Umanz- Y-a t-il un avantage dans la solitude du dirigeant ?

Valérie Beyssade : Il y a une solitude choisie et assumée, qui n’est pas un enfermement et qui permet de se relier à soi-même.

Ce sont des moments de recul qui permettent de se demander ce qui est essentiel, prendre de la distance stratégique pour savoir se mieux se mettre au service du collectif. Il ne faut pas oublier que les grands artistes peignent seuls et certaines personnes ont besoin d’être seuls pour produire. Il importe parfois d’échapper aux affres de la réunionite, de la pensée de groupe et se mettre en position de créer et d’imaginer.

L’un des attributs des grands leader est d’ailleurs de savoir naviguer entre le “seul” et “l’avec”

 

Umanz- Comment sortir de la solitude du dirigeant ?

Valérie Beyssade : Il faut d’abord le vouloir concrètement ce qui constitue déjà une première étape. Il faut ensuite accepter de se dépouiller de son masque et de son armure qui sont autant de protections et qu’il faut savoir ôter. Cela implique une forme de dévoilement et de vulnérabilité qui n’est pas si fréquente.

On peut parfois s’en défaire en échangeant entre pairs ou en pratiquant un hobby ou une activité permettant de transcender sa fonction et son milieu auprès de gens radicalement différents.

Au-delà de ces exutoires externes, le dirigeant peut, au sein même de son entreprise apprendre à dire “j’ai besoin de vous” ce qui est un aveu de faiblesse et de fragilité mais qui constitue un appel au collectif et aux ressources de l’autre. Cette sortie de la solitude implique de porter une attitude authentique et un regard empathique sur les autres qui sort du “Moi tout seul” et invite ses pairs et ses équipes à se mettre en capacité.

Je note que cette notion de partage et d’attention à l’autre est déjà très présente parmi les fondateurs de startups.

 

Umanz- Qu’est-ce que cela implique au niveau des équipes et collaborateurs ?

La solitude du dirigeant n’est pas unilatérale. Côté équipe, il faut avoir le courage de passer la barrière, le courage d’aller dire les choses telles qu’elles sont. Cela implique une capacité d’accueil.
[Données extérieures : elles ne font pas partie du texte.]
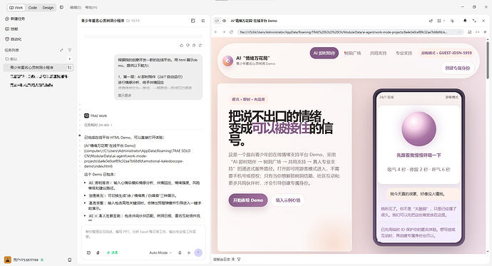This screenshot has height=266, width=492.
Task: Click the attachment paperclip icon in chat input
Action: coord(98,252)
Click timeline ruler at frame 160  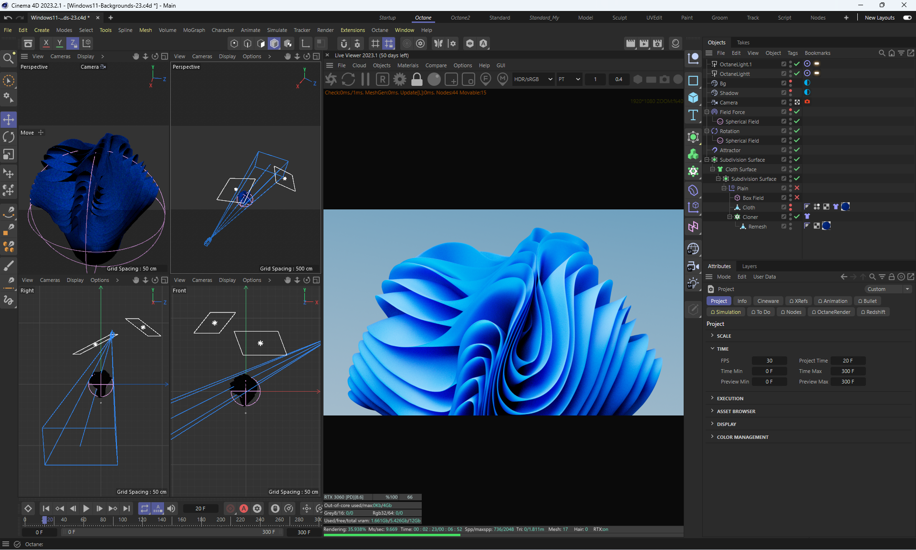182,520
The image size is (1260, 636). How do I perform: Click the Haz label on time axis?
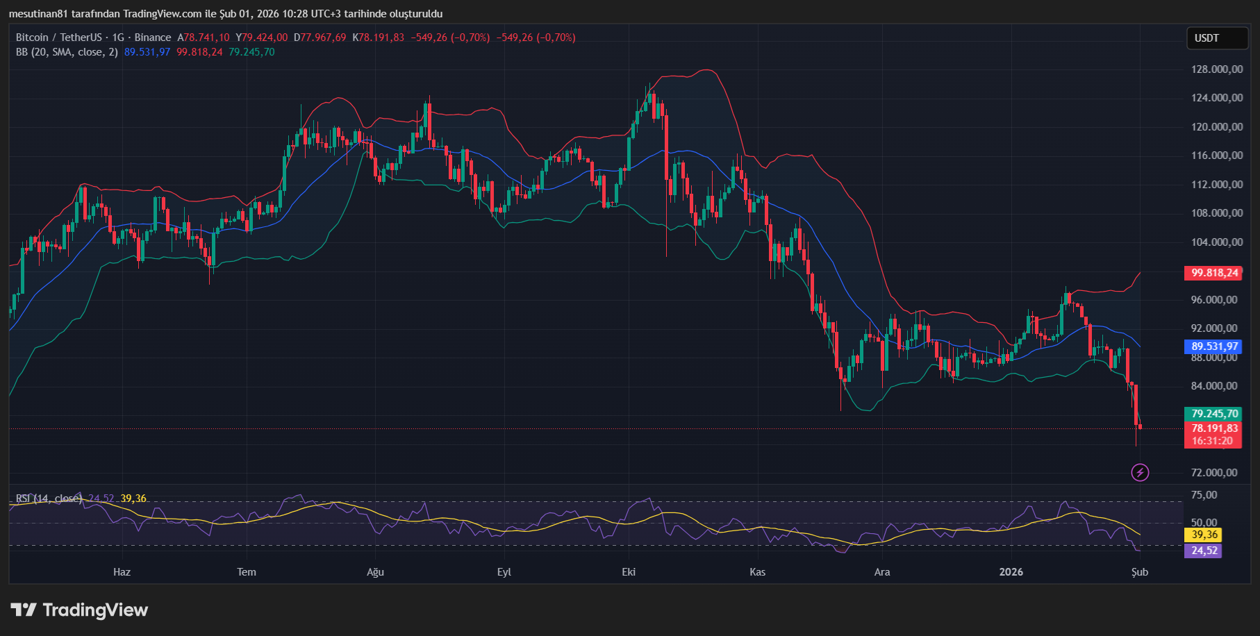pyautogui.click(x=122, y=572)
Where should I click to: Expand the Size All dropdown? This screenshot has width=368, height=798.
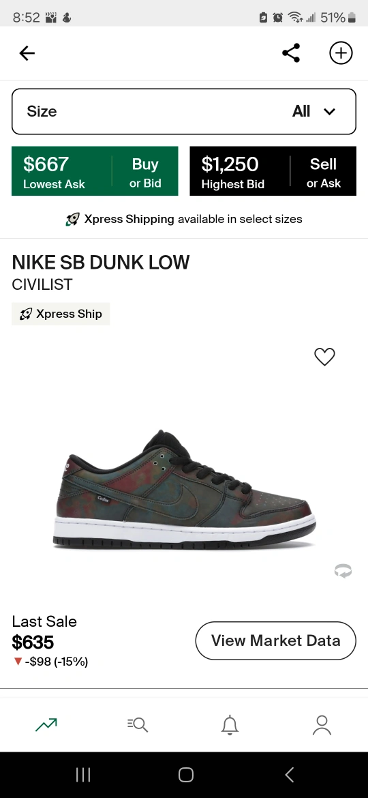(x=184, y=111)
S’autoriser à penser qu’on a en face de soi un être humain avec très souvent une faille intérieure.

La sortie de l’isolement se fera souvent en travaillant en inter-dépendance et en reconnaissant les qualités des uns et des autres pour mieux se connecter.

Dans ces situations, l’intention de faire progresser les choses, le pouvoir de la parole, bienveillante et “bien-disante” compte énormément.

Je note par ailleurs que les boites qui fonctionnent bien sont souvent des tandems, des trios assortis d’un collectif fort.

J’encourage enfin le dirigeant à aller chercher du feedback d’être capable d’oser des questions désarmantes. Je lui dis : “Va demander aux gens ce qu’ils ressentent en ta présence !”

 

Je suis persuadée que l’antidote de la solitude est dans le lien.

 

Interview de Patrick Kervern, fondateur de UMANZ, avec des éléments de réponses et des réflexions proposés par Valérie Beyssade, Coach de dirigeants depuis presque 20 ans.